New regulations expanding the scope of Title IX will enter into force in August

In a recent article published by the Congressional Research Service, it was announced that the new Title IX regulations will go into effect in August of this year. Title IX is an amendment to civil rights legislation that prohibits educational programs receiving federal funds from discriminating on the basis of sex.

The amended act expands the scope of discrimination based on gender, including sexual orientation and gender identity.

According to the newspaper, the updated regulations result from a 2020 Supreme Court ruling that stated that “an employer cannot discriminate against employees on the basis of sexual orientation or gender identity without taking into account their gender.” Although the court did not describe how its reasoning could be applied to issues such as bathroom and locker room access, subsequent appellate courts have sought to clarify how the ruling could be applied to these matters.

Despite the availability of new regulations, issues regarding their practical application remain unresolved. One area of ​​uncertainty is how the guidance will interact with “statutory and regulatory exceptions that expressly allow differential treatment on the basis of sex.” These exceptions, which allow activities such as creating different sports programs and gender-specific bathrooms as long as they cause minimal harm, could significantly impact educational programs.

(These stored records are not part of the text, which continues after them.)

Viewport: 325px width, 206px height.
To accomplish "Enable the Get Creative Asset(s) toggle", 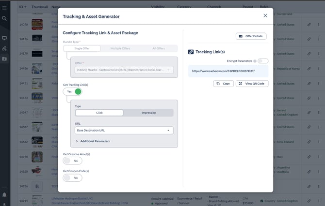I will 73,161.
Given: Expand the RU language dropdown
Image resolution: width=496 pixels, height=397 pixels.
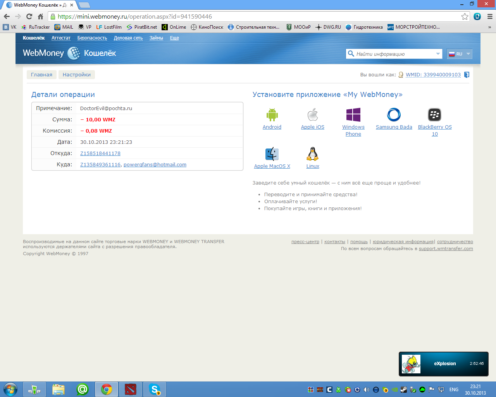Looking at the screenshot, I should (460, 54).
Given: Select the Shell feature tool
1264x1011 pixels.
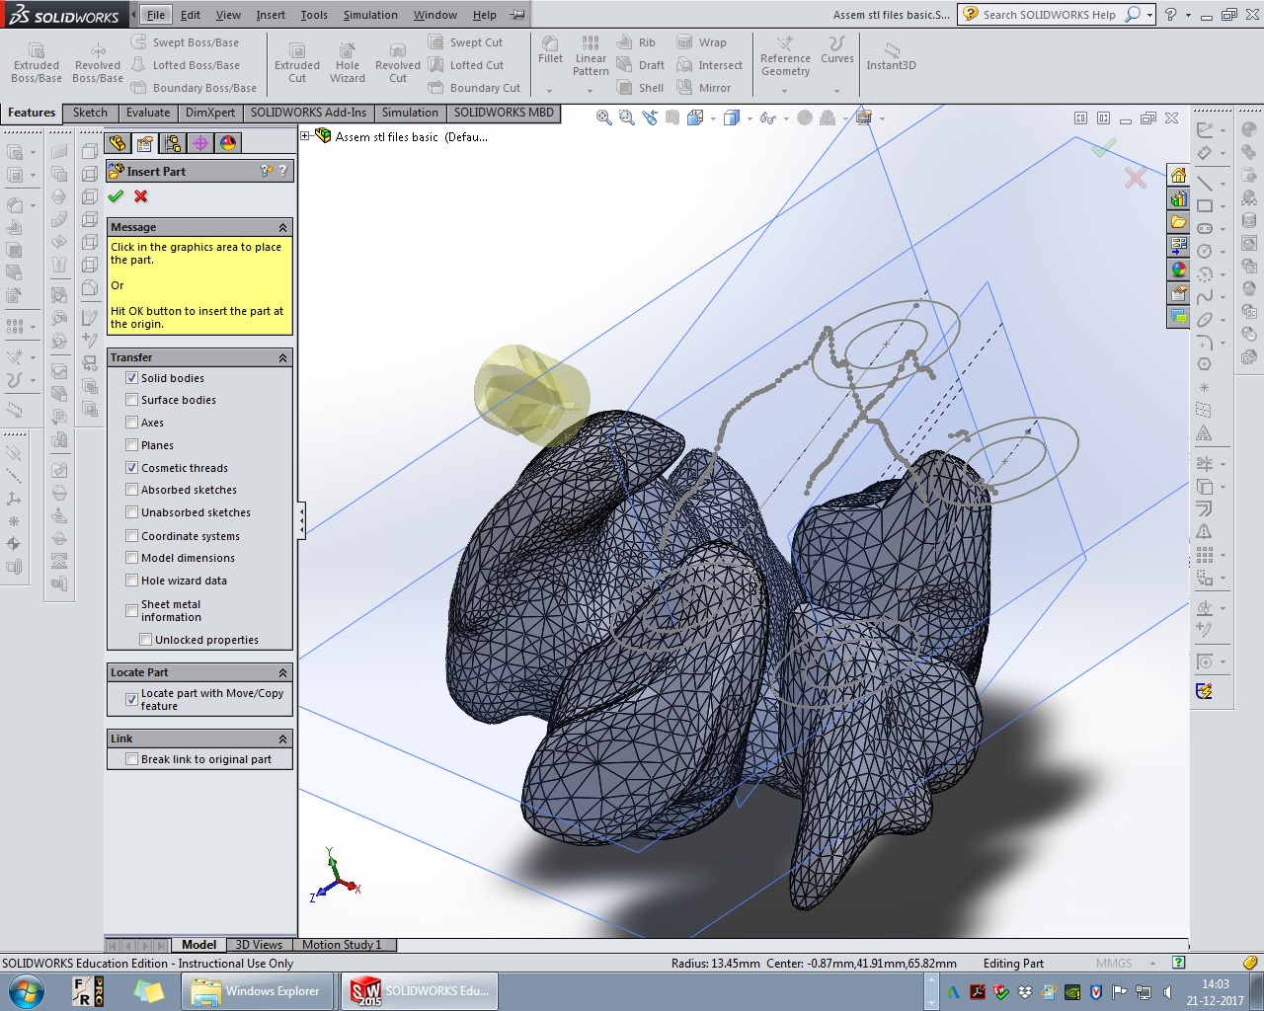Looking at the screenshot, I should point(640,88).
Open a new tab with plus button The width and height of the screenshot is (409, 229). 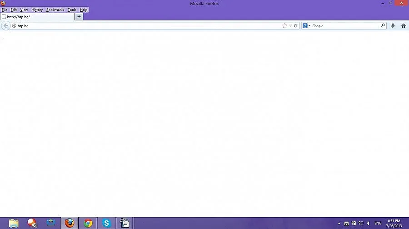(x=79, y=17)
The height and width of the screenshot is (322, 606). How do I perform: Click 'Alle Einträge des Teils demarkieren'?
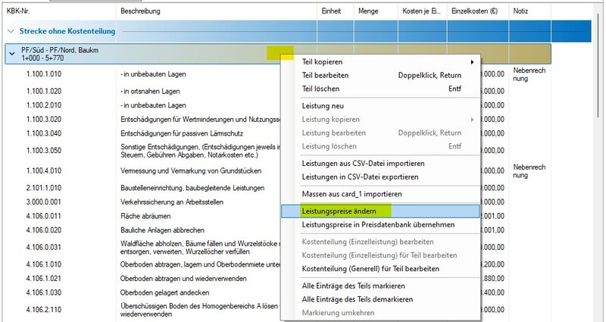click(358, 299)
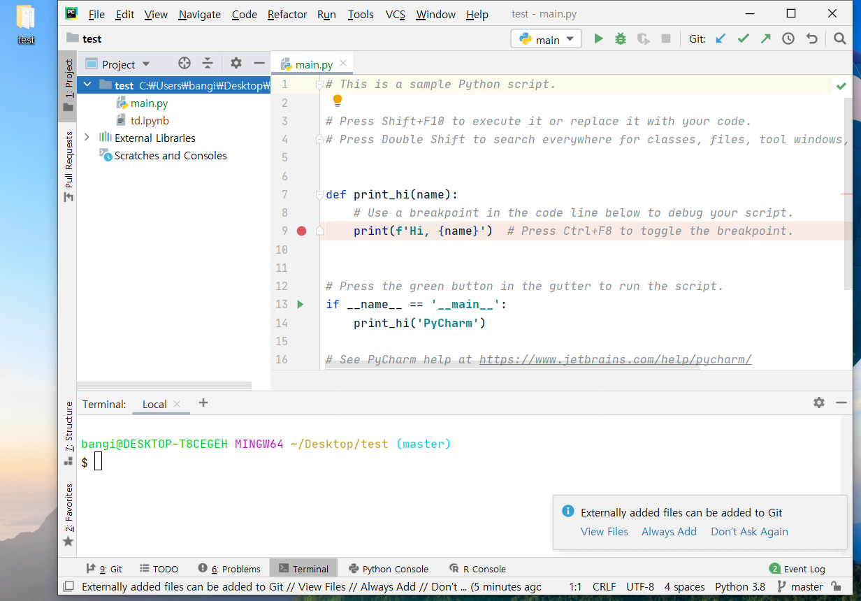The image size is (861, 601).
Task: Switch to the Python Console tab
Action: (x=389, y=569)
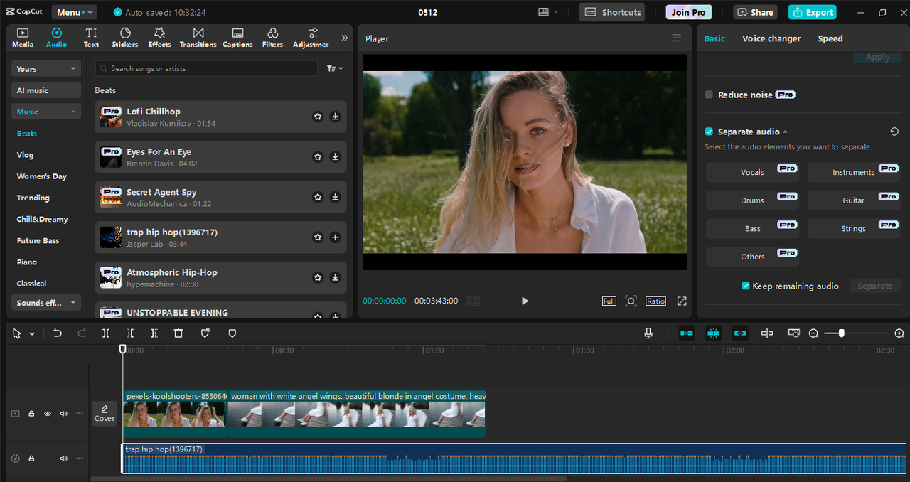The height and width of the screenshot is (482, 910).
Task: Favorite the Eyes For An Eye track
Action: click(x=318, y=157)
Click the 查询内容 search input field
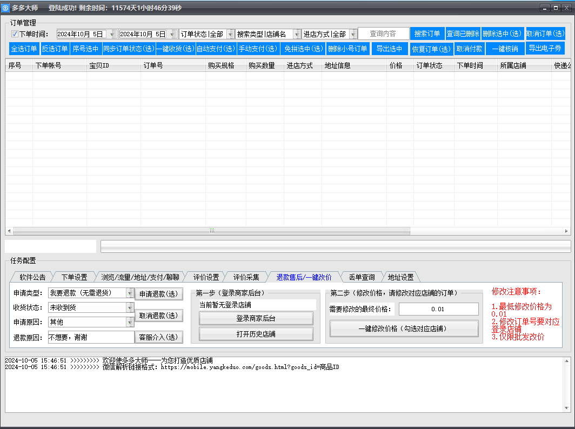Viewport: 575px width, 429px height. click(x=383, y=33)
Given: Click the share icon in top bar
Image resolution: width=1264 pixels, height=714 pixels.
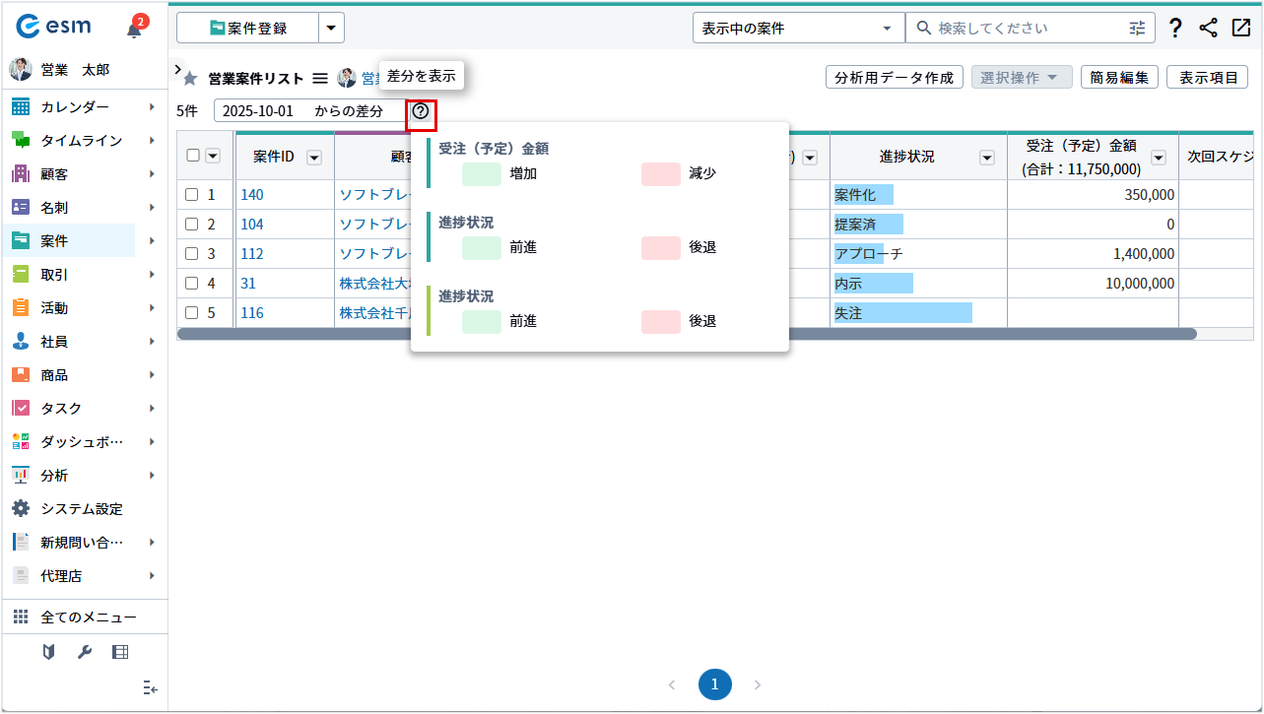Looking at the screenshot, I should click(1208, 29).
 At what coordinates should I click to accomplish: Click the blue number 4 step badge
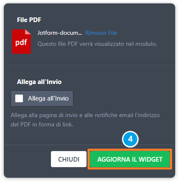click(130, 139)
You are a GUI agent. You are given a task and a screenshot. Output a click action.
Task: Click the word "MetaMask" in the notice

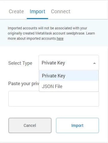click(x=44, y=33)
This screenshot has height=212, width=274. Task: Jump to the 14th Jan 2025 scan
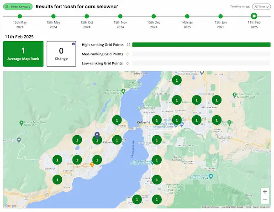[x=186, y=16]
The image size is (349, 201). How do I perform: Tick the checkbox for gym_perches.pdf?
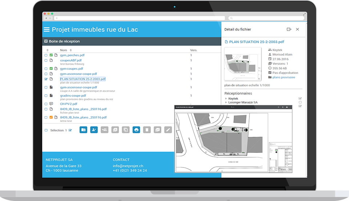[x=46, y=55]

One area that will be affected by these new regulations is gender-separated bathrooms and locker rooms. According to the article, “denying transgender students access to segregated activities or facilities (such as a bathroom or locker room) consistent with their gender identity would be a violation of the statute….”

On the same topic, the guidance “also cautions that requiring students to undergo ‘invasive medical examinations or burdensome documentation requirements’ to participate in activities consistent with their gender identity causes more than de minimis harm.”